Kiew: Russische Panzer rollen in die Ukraine
Mehr als zwanzig russische Panzer haben nach Angaben eines ukrainischen Militärsprechers die Grenze zur Ukraine überquert. Sie näherten sich der von prorussischen Separatisten besetzten Stadt Nowoasowsk südöstlich von Mariupol, teilte der Sprecher am Freitag mit. Auch zehn Raketenwerfersysteme und mehrere Busse mit Kämpfern seien über die Grenze gebracht worden. Trotz der vereinbarten Waffenruhe sei in den vergangenen Tagen militärische Ausrüstung aus Russland in die Ukraine transportiert worden, fügte der Militärsprecher hinzu.
Auch die Gefechte setzen sich fort - trotz der vereinbarten Waffenruhe. Im Konfliktgebiet habe es innerhalb von 24 Stunden rund 50 Verstöße gegen die Kampfpause gegeben, teilte die Militärführung in Kiew mit. Auch die Aufständischen warfen den Regierungstruppen Dutzende Angriffe vor.
Genug für EU-Ratspräsident Donald Tusk: Er hat neue Sanktionen angekündigt. "Wir erreichen eindeutig einen Punkt, an dem weitere diplomatische Bemühungen erfolglos sind, so lange sie nicht von weiteren Maßnahmen unterstützt werden", erklärte der polnische Politiker am Freitag in Brüssel. Er werde deshalb mit den Staats- und Regierungschefs der EU über die nächsten Schritte beraten. Welchen Umfang weitere Sanktionen haben sollen und ob sie sich wie bisher gegen Russland und die prorussischen Separatisten richten, ließ er offen.
Maidan-Opfer: Kiew macht Moskau verantwortlich
Am Freitag gedenkt die Ukraine der Opfer der Ausschreitungen auf dem Maidan vor einem Jahr. Am Gedenktag gab der ukrainische Präsident Petro Poroschenko Russland die Schuld am Tod von rund 100 Menschen. "Jetzt ist endgültig klar, dass wir auf dem Maidan vor einem Jahr nicht gegen Janukowitsch gekämpft haben. Er war nur eine brutale und willige Marionette", sagte Poroschenko am Freitag bei einer Gedenkfeier zu Ehren der bei dem Umsturz Getöteten. Der Geheimdienst verfüge über Aufzeichnungen von Telefonaten Janukowitschs mit russischen Vertretern. Diese hätten die Gewalt gegen die Demonstranten lange vorbereitet, behauptete Poroschenko (siehe unten).
=====
**Aufgabenstellung:**
**a)** Wie viele russische Panzer haben laut dem Text zur Ukraine die Grenze überquert?
**b)** Schreiben Sie aus dem Text zur Ukraine den Abschnitt von „Kiew: Russische Panzer“ bis einschließlich „der Militärsprecher hinzu.“ wortgetreu ab.
Die Datensätze spielen hierfür keine Rolle.
=====
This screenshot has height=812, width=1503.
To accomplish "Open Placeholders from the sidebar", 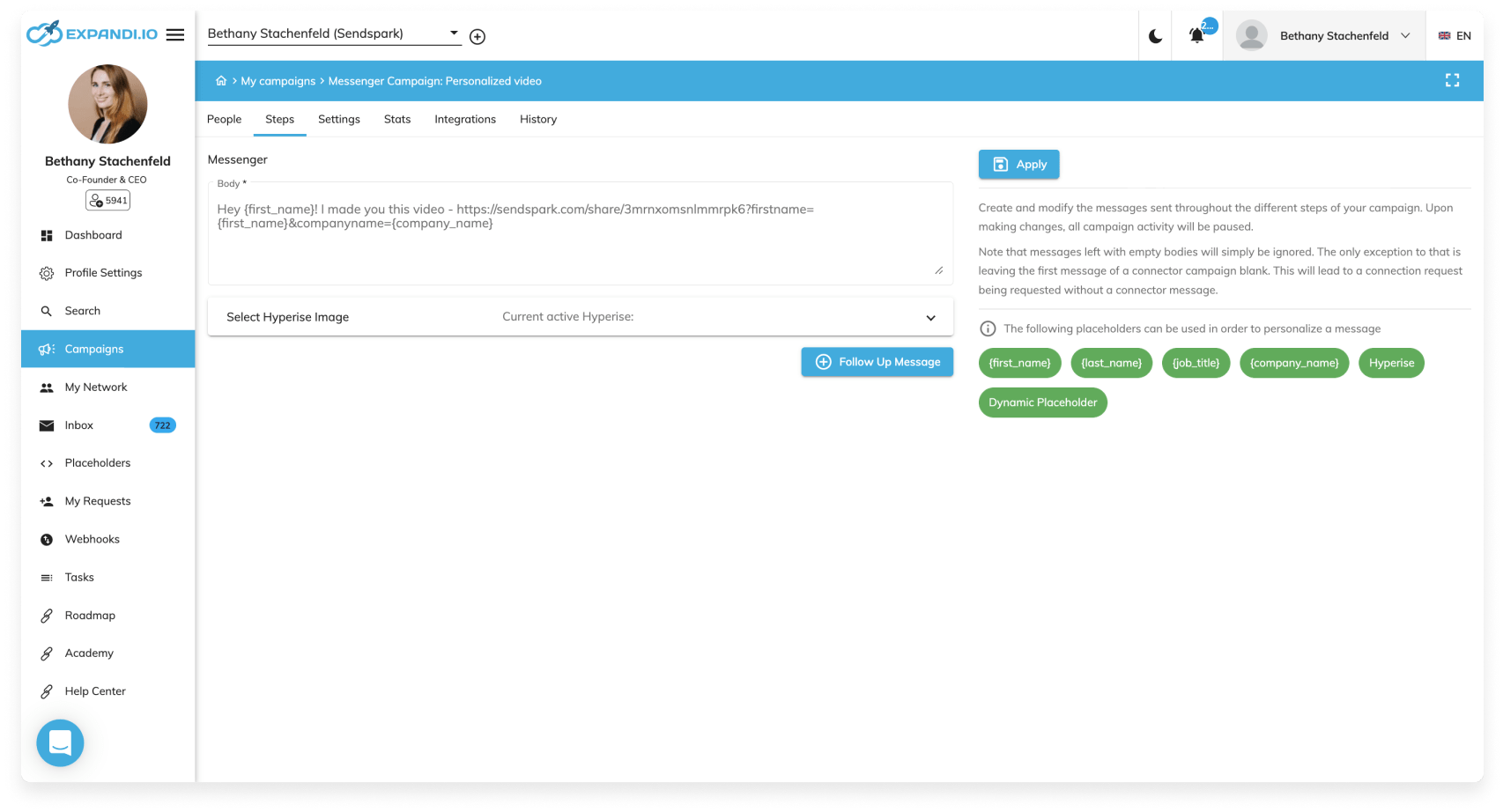I will pyautogui.click(x=97, y=462).
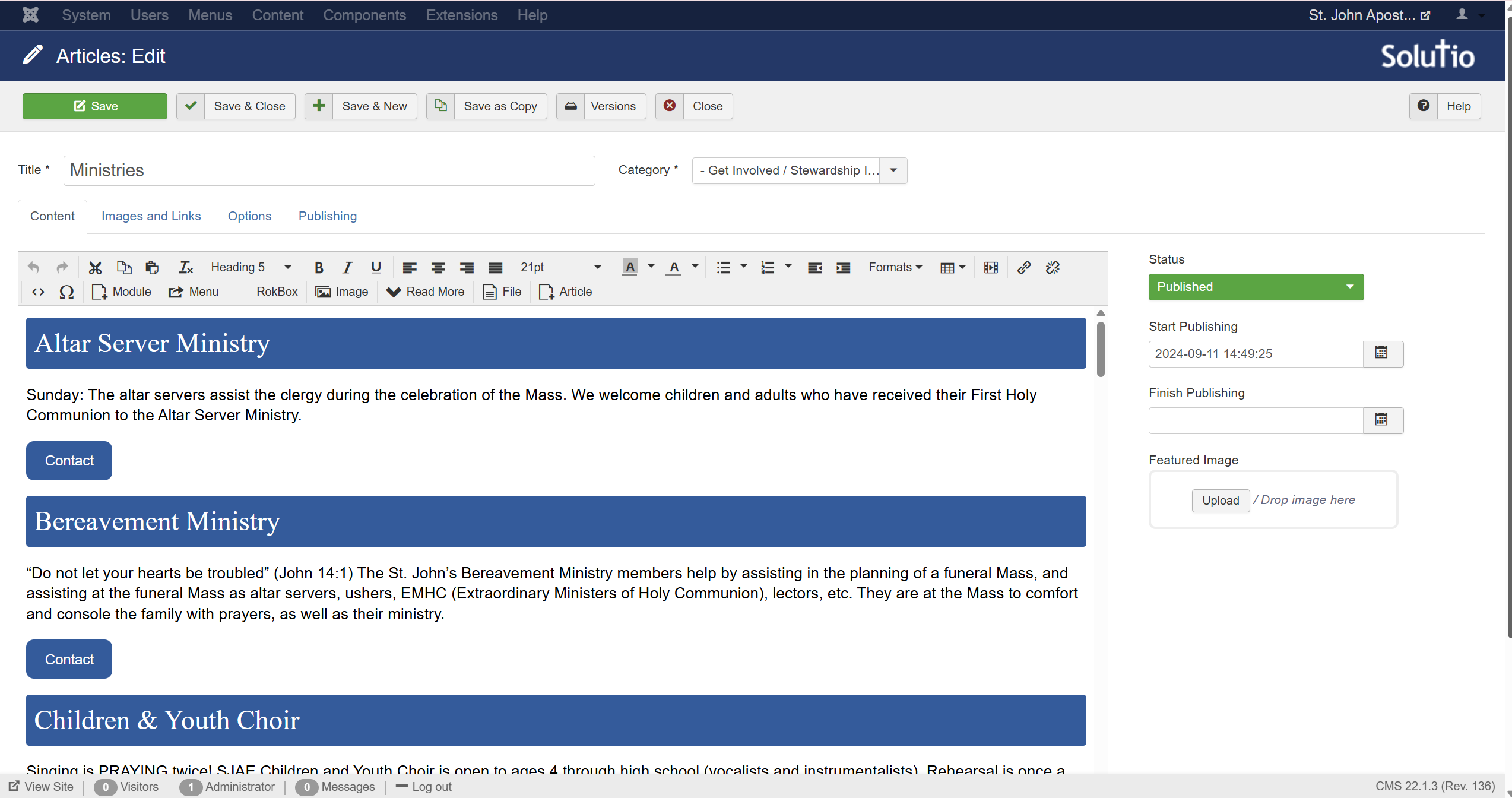Expand the Published status dropdown
Screen dimensions: 1512x798
1256,287
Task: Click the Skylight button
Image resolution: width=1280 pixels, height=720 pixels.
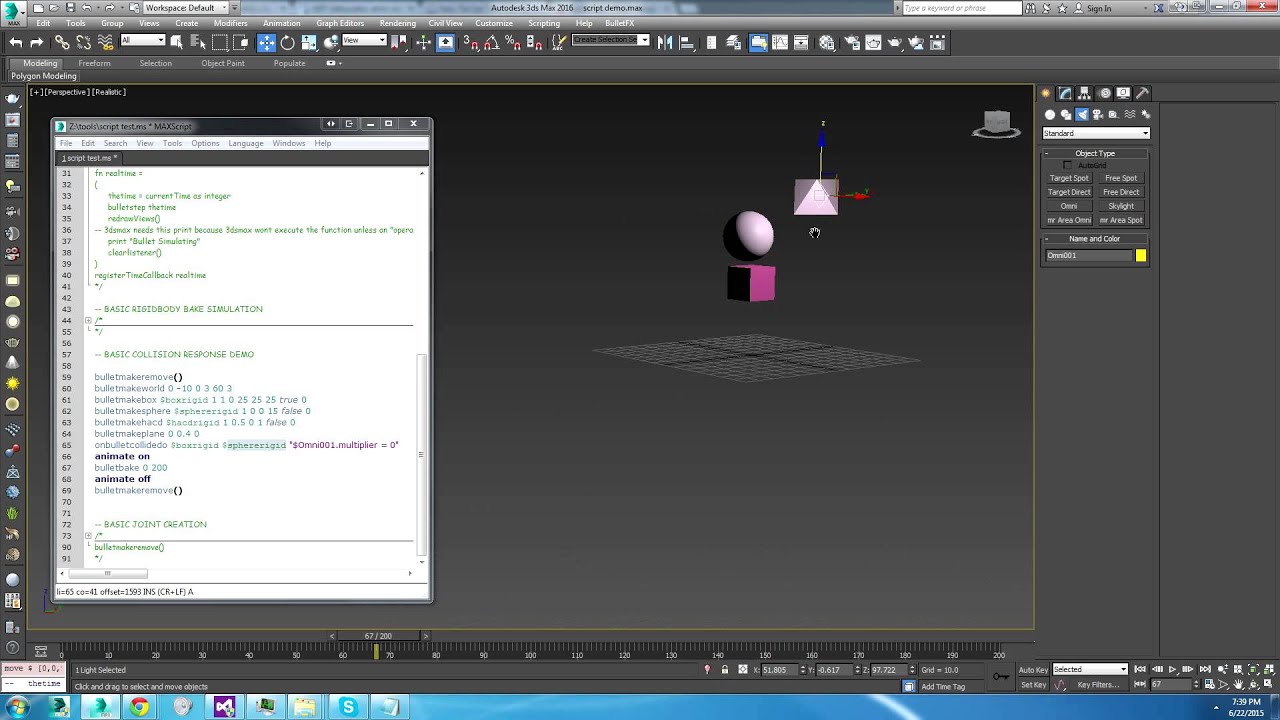Action: point(1121,206)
=====
**Erwartete Ergebnisse:**
**a)** Mehr als zwanzig.

**b)**
Kiew: Russische Panzer rollen in die Ukraine
Mehr als zwanzig russische Panzer haben nach Angaben eines ukrainischen Militärsprechers die Grenze zur Ukraine überquert. Sie näherten sich der von prorussischen Separatisten besetzten Stadt Nowoasowsk südöstlich von Mariupol, teilte der Sprecher am Freitag mit. Auch zehn Raketenwerfersysteme und mehrere Busse mit Kämpfern seien über die Grenze gebracht worden. Trotz der vereinbarten Waffenruhe sei in den vergangenen Tagen militärische Ausrüstung aus Russland in die Ukraine transportiert worden, fügte der Militärsprecher hinzu.